━━━ Data to examine

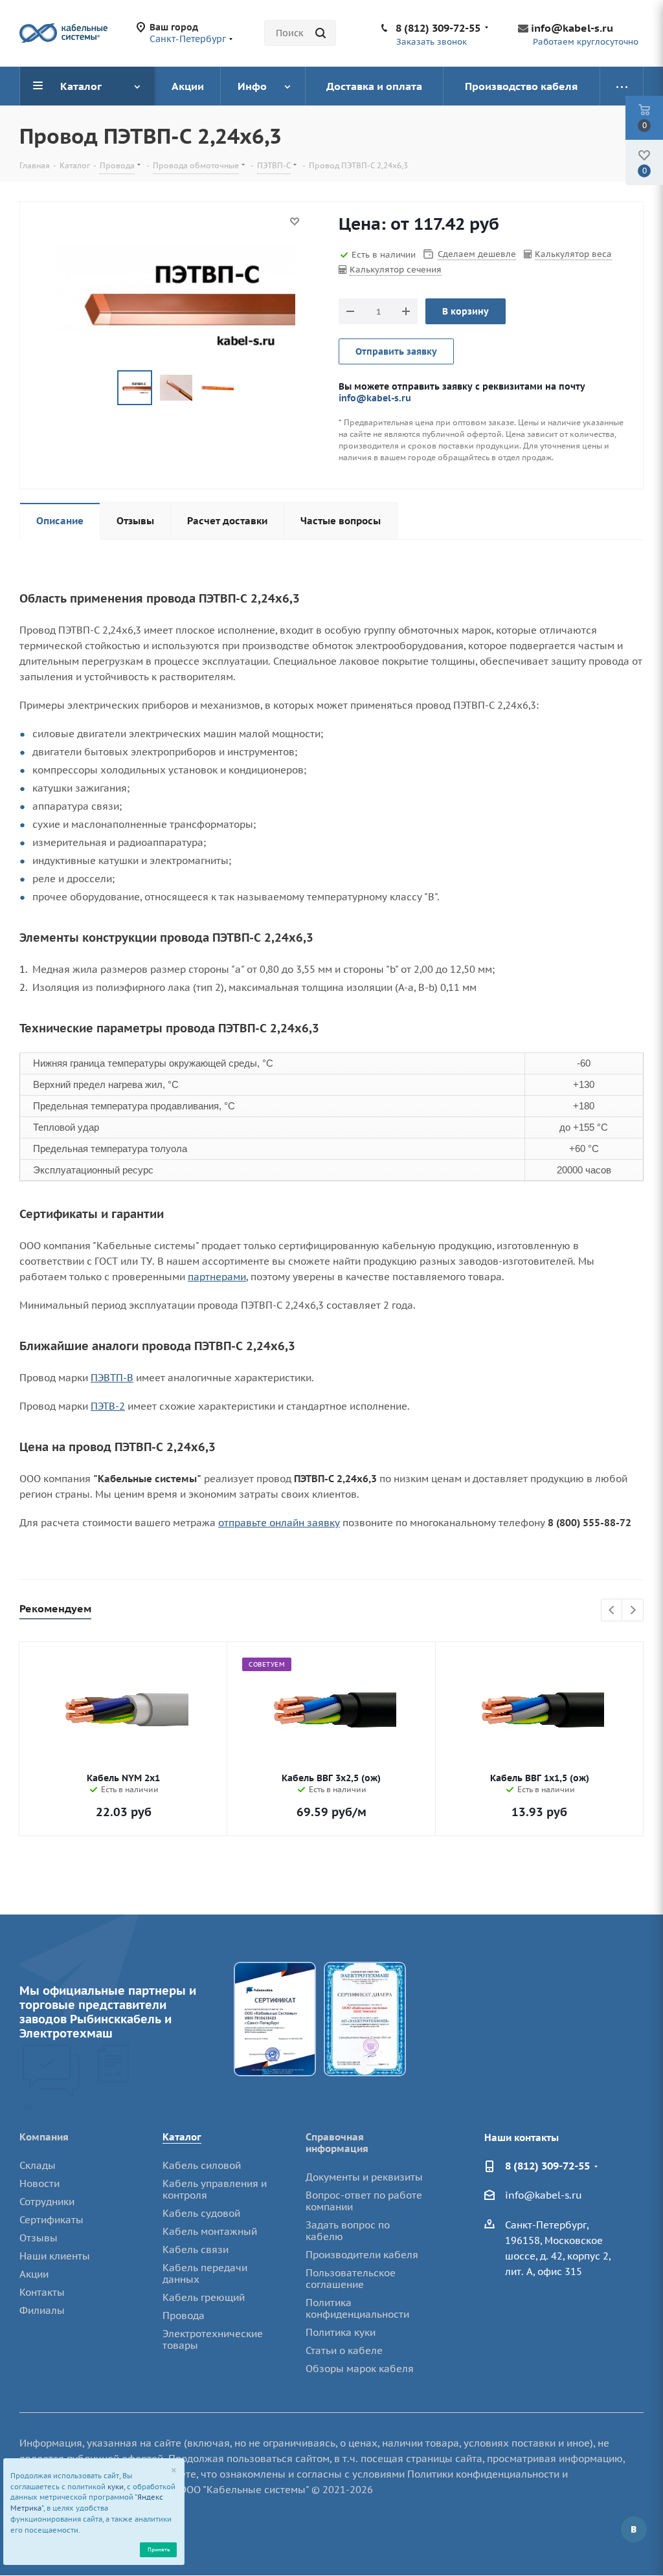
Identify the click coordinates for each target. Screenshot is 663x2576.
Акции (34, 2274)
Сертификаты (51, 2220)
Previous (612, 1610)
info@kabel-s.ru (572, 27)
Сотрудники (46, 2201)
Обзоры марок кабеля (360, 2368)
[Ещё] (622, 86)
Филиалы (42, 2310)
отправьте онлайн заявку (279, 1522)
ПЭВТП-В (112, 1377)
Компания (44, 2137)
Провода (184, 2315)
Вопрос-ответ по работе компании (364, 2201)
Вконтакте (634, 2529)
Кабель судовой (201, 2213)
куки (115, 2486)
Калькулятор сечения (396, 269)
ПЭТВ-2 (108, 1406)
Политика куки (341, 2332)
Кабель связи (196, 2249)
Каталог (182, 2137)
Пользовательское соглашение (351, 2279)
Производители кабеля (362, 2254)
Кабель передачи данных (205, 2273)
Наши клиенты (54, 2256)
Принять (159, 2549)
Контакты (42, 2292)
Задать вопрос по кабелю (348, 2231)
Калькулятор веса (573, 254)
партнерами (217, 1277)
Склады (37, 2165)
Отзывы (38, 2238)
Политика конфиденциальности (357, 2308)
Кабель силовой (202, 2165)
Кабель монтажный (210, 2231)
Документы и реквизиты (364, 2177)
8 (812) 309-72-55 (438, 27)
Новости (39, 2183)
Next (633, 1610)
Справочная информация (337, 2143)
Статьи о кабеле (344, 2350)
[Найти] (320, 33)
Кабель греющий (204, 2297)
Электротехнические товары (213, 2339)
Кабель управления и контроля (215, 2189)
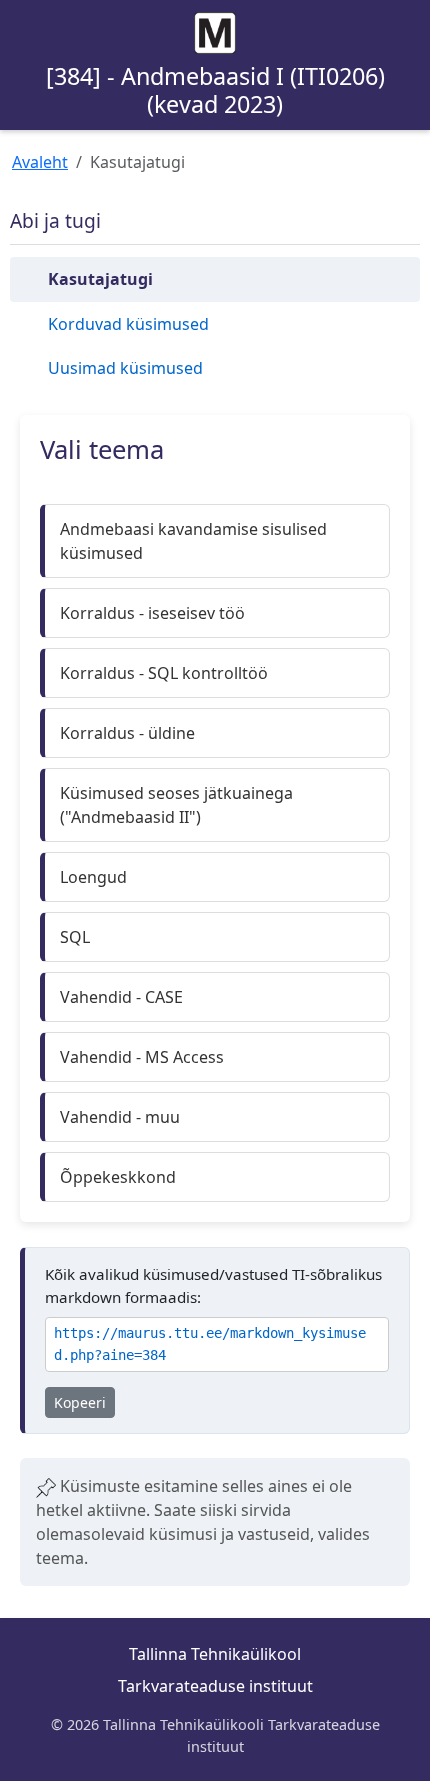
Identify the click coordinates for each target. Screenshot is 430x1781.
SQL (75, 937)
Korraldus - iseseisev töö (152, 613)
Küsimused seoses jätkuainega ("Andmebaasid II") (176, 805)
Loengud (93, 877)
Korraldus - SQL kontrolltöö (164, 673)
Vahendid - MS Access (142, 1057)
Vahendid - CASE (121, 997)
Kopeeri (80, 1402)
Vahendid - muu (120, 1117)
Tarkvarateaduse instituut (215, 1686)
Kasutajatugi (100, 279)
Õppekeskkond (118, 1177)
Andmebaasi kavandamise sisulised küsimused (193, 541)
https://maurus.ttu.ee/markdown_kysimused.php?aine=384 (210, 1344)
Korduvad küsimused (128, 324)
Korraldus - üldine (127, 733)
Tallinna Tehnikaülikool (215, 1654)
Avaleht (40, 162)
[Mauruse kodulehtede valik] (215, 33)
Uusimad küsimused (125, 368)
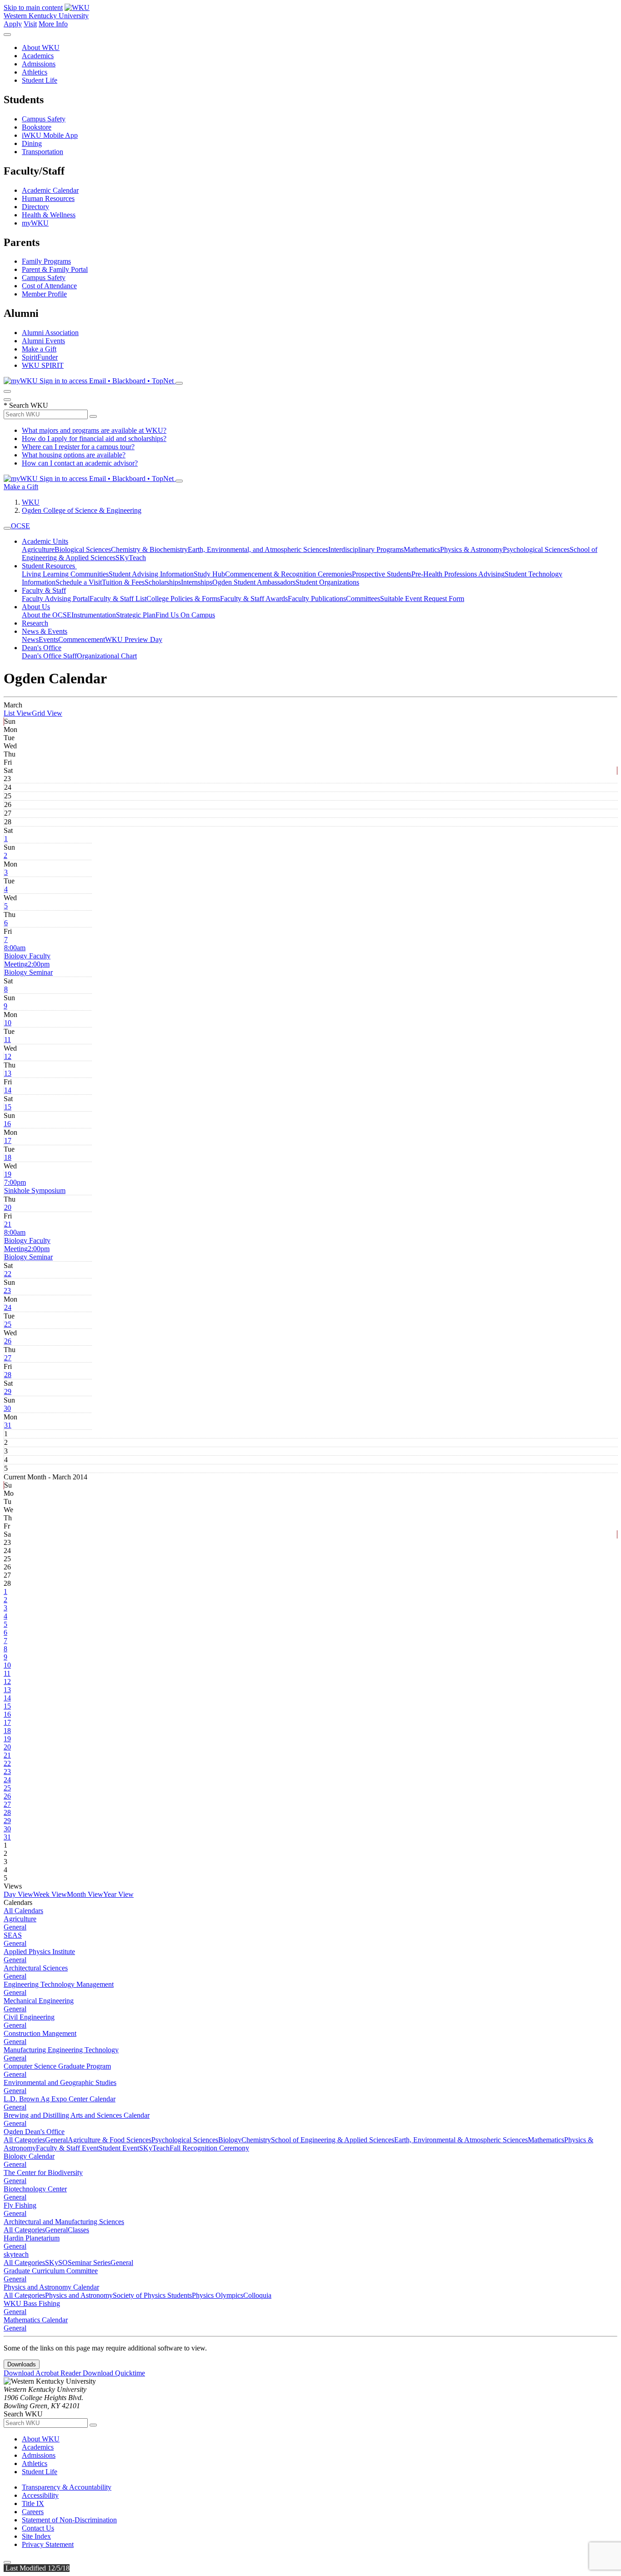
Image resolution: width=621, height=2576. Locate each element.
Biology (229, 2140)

━━━━━━
━━━ Data to examine

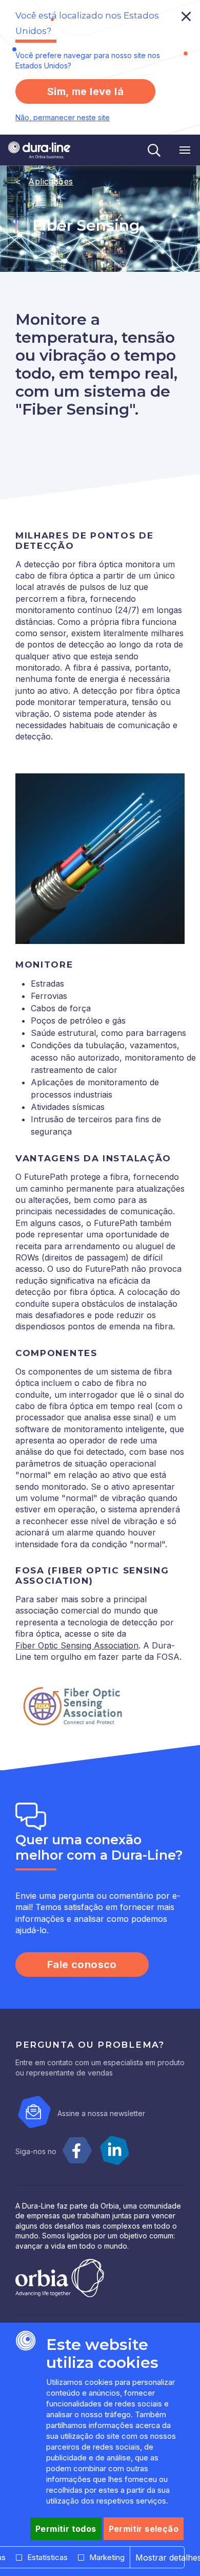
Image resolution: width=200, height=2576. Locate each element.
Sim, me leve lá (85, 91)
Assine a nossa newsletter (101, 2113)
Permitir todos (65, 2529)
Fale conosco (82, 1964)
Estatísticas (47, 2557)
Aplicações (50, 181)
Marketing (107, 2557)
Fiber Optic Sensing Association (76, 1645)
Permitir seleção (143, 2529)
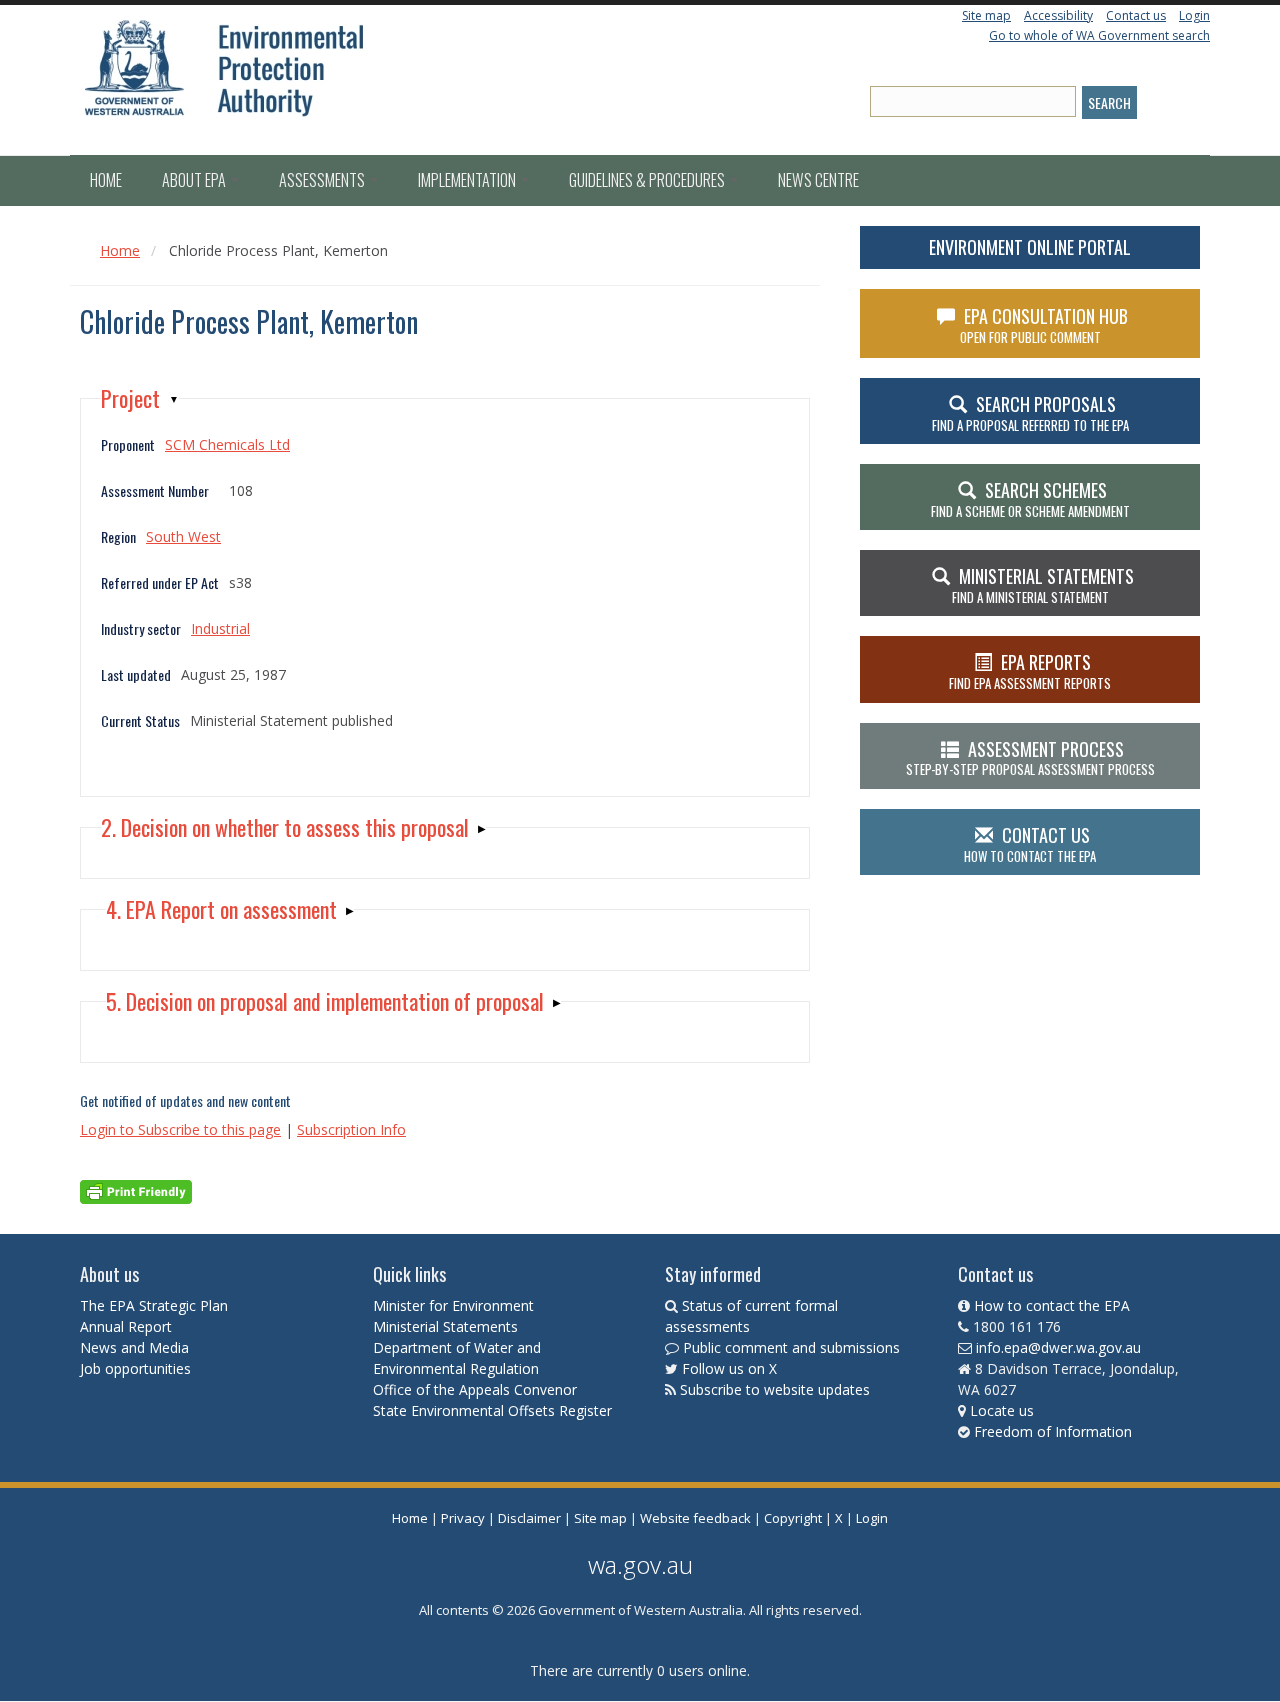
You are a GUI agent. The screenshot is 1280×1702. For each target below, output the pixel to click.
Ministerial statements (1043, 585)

━━━━━━
━━━ Data to examine

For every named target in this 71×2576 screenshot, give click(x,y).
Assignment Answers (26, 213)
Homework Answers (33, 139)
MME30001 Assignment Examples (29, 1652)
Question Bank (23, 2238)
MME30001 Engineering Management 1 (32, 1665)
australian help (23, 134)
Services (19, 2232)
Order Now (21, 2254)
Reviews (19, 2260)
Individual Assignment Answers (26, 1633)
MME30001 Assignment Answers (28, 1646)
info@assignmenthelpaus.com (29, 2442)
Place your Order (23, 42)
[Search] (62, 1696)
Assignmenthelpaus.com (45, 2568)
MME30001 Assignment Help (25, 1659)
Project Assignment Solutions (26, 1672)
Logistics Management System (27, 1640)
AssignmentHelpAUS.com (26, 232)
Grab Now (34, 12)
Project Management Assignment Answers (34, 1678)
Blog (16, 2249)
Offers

━━━━━━

[The problem]
Take from the material above the lines running from the one with "Screenshot is 430x1781." through the one with "Korraldus - SQL kontrolltöö (164, 673)", and repeat them exactly, with nothing else.

[Problem solution]
Identify the click coordinates for each target. Screenshot is 430x1781.
SQL (75, 937)
Korraldus - iseseisev töö (152, 613)
Küsimused seoses jätkuainega ("Andmebaasid II") (176, 805)
Loengud (93, 877)
Korraldus - SQL kontrolltöö (164, 673)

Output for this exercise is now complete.